Ich habe auf einigen Internetseiten Links zu IBM bekommen, wo man dieses Programm als freie Version downloaden könne. Leider funktionieren diese Links nicht mehr und auch über die Suche auf der IBM Homepage und über die Hotline ist nichts zu machen.

Vielleicht hat jemand von Euch noch dieses Programm in der Entry Edition (freie Version) oder nen funktionieren Link wo ich das Visual Age for Java herbekomme. Oder vielleicht eine einfache Programmalternative.
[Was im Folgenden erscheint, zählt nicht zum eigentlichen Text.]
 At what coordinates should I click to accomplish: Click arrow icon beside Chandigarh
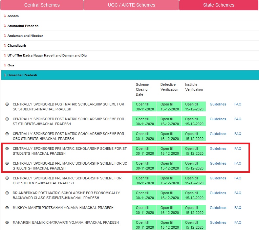tap(5, 46)
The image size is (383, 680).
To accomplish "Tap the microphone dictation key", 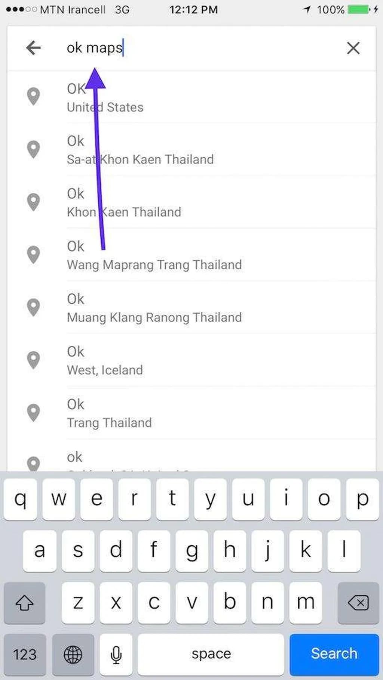I will click(x=116, y=654).
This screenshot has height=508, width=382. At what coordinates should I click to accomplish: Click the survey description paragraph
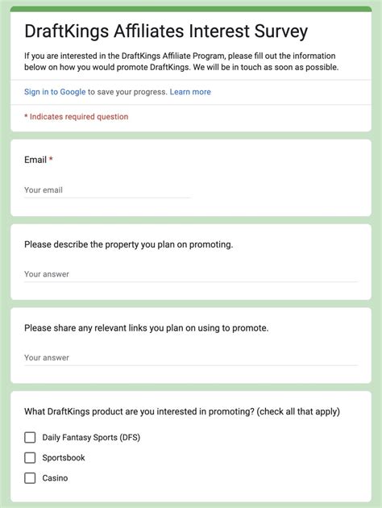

Ich wäre Euch sehr dankbar!

Viele Grüße

Martin


----------



## L-ectron-X (2. Jan 2006)

*verschoben*

Visual Age for Java ist nicht mehr verfügbar.
Alternativen gibts genug. Schau dazu mal hier im IDEs und Tools-Bereich, oder benutze die Forumsuche.
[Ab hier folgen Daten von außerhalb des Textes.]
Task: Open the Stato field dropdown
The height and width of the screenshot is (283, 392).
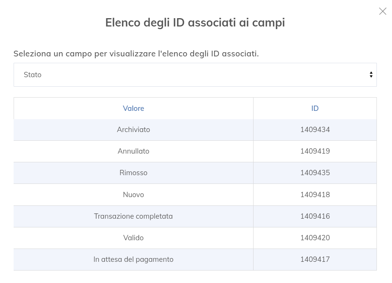Action: 195,75
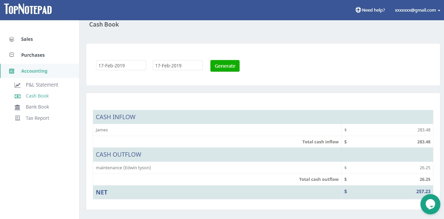Select the Cash Book banknote icon

[18, 96]
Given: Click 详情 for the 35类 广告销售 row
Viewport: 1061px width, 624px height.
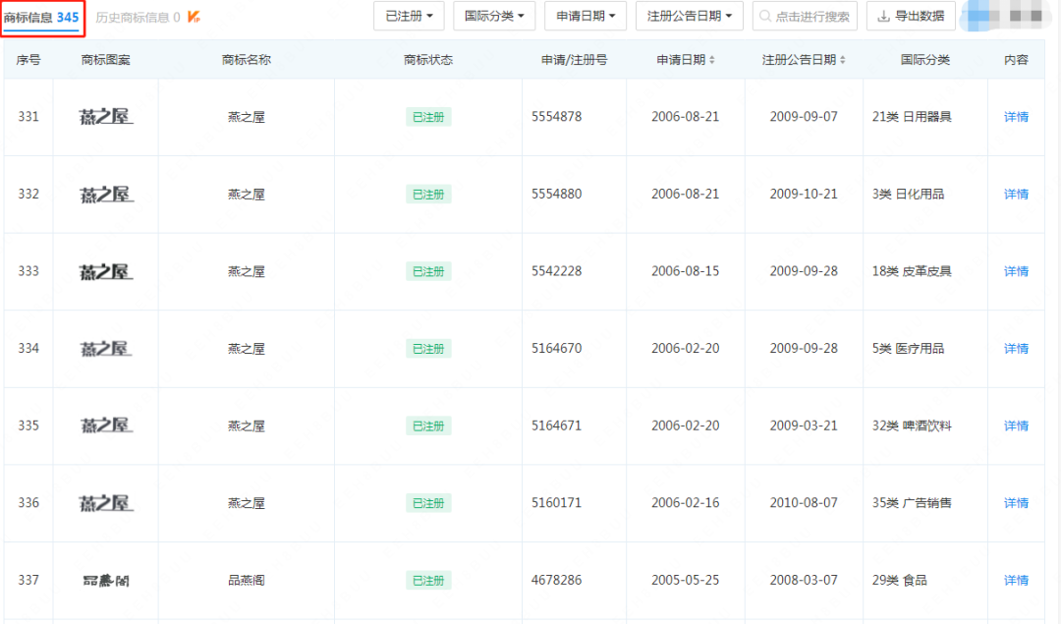Looking at the screenshot, I should pyautogui.click(x=1016, y=503).
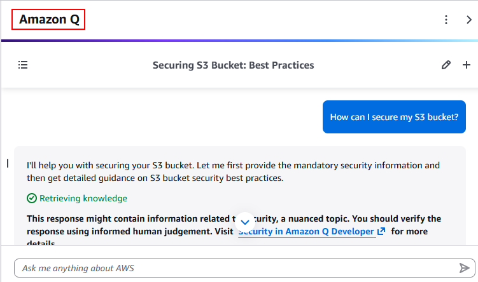Click the pencil icon to rename the chat
This screenshot has height=282, width=478.
[x=446, y=65]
http://www.java-forum.org/de/viewtopic.php?t=11
http://www.java-forum.org/de/viewtopic.php?t=15089


----------



## Bleiglanz (3. Jan 2006)

könnte sein dass ich das Ding noch irgendwo auf CD habe, aber es lohnt sich überhaupt nicht mit der Leiche anzufangen zu lernen

vor allem weil das bei Java 1.2 oder 1.3 stehen geblieben ist


----------



## martin12 (3. Jan 2006)

Hallo,

vielen Dank für Eure Antworten!

@Bleiglanz:

Hab dir ne PN geschickt.

Viele Grüße

Martin


----------